Lima to Nazca
We didn’t see much of Lima as we left for Nazca around noon. However, I will blurt out some of the images that stand out in my mind: dense marine layer creating a grey hue to everything; lots of Chinese eateries (chifas); rotisserie chicken (pollo a la brassa); lots of colorful buses belching diesel fumes.
After strolling around Miraflores in the morning, we decided to try out the pollo a la brassa before our scheduled pick up at the hotel. We had about an hour before we were to leave for the bus station. Being Americans, I suppose we thought we were going to a fast food chicken joint like KFC. However, I knew we were going to be pressed for time after we ordered the chicken and saw the cook starting to put the whole uncooked chickens on to cook!
We made our rendezvous just in time and met Carlos, our guide for the next week. After a short ride to the bus station, we boarded the biggest bus I have ever seen! We sat on the lower level in plush seats that can recline almost horizontal. If you can believe it, the bus had TV, meals and WIFI!
Our several hour bus trip to Nazca took us along the southern coast of Peru, some of the driest desert on earth. I have to say this is some of the dreariest landscape I have ever seen! The marine layer combined with the fact that this desert is so dry that there is often not a living plant for miles, results in a general lack of contrast that is somewhat depressing. Fortunately, green valleys through which rivers flow out of the distant Andes occasionally give one some relief. The only other structures to break up the monotony are the chicken farms constructed on the open sand. All that rotisserie chicken has to come from somewhere!
We arrived in Nazca in the late afternoon and were picked up at the bus station in a small van for the short ride to our hotel, the beautiful Hotel Majoro. I would be lying if I told you that Nazca was a “vacation destination”. Rather, it is a dusty outpost struggling to survive in a harsh, dry climate. The two main industries are tourism and mining. Thank God for the Nazca Lines and thank God the price of gold is going up! As we traveled a short distance out of town, off the main highway and down a bumpy dusty road, I almost caught myself wondering where we were going to set up camp. We suddenly arrived at a tall wooden gate. After honking our horn, the gate suddenly opened and we were amazed to see huge bougainvillea trees with bright pink and red flowers surrounding a lovely courtyard and fountain. So great was the contrast that I had to close my eyes for a few seconds! The Hotel Majoro used to be a hacienda and it sits like a little oasis in the most unexpected place. The grounds are beautiful and a grazing lama, horse and peacocks add a peaceful charm to the place. Yes, it has a swimming pool and poolside bar. Thanks Adventure Life!

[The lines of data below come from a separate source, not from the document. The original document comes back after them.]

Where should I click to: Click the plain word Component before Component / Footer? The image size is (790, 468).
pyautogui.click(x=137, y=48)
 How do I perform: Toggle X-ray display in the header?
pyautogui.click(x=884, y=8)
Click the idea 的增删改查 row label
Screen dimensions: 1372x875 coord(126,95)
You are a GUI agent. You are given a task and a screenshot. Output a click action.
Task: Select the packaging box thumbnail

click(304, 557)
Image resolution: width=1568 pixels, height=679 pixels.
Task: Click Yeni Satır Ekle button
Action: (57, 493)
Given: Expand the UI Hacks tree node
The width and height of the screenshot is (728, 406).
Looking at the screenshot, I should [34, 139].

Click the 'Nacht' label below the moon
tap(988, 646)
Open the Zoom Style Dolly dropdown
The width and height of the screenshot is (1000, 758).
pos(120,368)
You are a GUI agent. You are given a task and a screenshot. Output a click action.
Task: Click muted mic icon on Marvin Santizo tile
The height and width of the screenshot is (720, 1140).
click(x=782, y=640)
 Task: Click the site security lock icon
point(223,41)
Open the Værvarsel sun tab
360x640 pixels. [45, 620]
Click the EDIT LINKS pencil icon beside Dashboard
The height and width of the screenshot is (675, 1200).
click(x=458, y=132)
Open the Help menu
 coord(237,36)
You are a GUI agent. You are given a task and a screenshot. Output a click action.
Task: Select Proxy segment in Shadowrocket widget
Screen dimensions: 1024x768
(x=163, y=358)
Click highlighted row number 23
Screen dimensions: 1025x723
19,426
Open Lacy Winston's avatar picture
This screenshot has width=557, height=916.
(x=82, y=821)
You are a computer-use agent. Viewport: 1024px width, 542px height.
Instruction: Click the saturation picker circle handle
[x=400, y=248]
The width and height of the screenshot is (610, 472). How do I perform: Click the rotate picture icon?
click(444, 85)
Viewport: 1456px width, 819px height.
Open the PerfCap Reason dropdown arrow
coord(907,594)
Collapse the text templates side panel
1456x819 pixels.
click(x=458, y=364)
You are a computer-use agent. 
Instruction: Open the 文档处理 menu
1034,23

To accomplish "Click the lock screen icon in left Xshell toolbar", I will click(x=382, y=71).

That night, we had dinner with our guide Carlos. As with all the other Adventure Life guides we have met, Carlos is extremely knowledgeable and excited to share his country and culture. As the week unfolded, he became a good friend. He lives in Arequipa and his parents own a farm on the coast. Carlos began to introduce us to Peruvian Cuisine. I found the food in Peru to be more flavorful in general than in Ecuador. Great soups, great meat dishes, Pisco Sour and last but not least, Inca Cola!